For the past 7 decades, it's called Pittsburg's Schlanger Park home.
"It was retired in about 1953-54 and was brought down here to Pittsburg," states Chambers.
Earlier this week, a crew from "Tilton and Sons House Moving Company" in Carthage, began preparing the 1023 for the move to it's new home, about 20 miles away.
"Due to lack of funds and other things, it's going to become part of our display at the Carona Museum," states Larry Spahn, Heart of the Heartlands.
Derrick Tilton says he's never moved a locomotive.
"We've moved train cars and cabooses before, though," states Tilton.
So, he's confident they can handle it.
"We have most of the equipment on hand to move houses, and some houses we've moved have been bigger than this locomotive," states Tilton.

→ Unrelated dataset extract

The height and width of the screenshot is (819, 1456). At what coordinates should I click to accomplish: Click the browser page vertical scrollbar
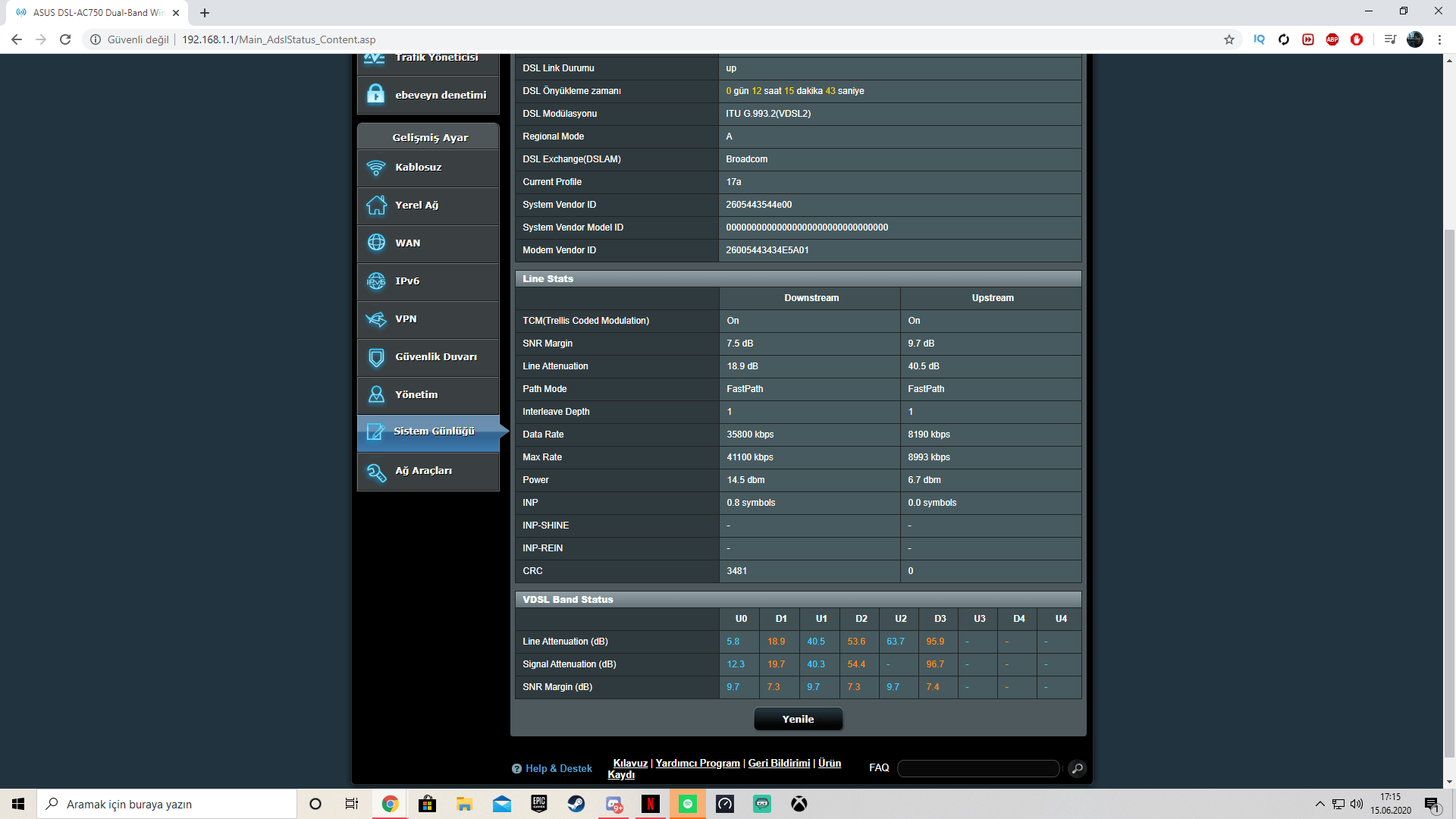coord(1449,493)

"Because the locomotive is so large, the trailer has to be built around it. One section has already been completed in front of the train, another will go behind it, and a third section will be built underneath it. Once that's completed, the 1023 will be able to move for the first time in 70 years," states Spahn.
Once that's done, they can begin the long trip to the train's new home.
"We're thinking it's probably going to take 3 quarters of a day," states Tilton.
"We're going to try to have it accessible, that means not build a fence around it, to the people that want to come see it," states Spahn.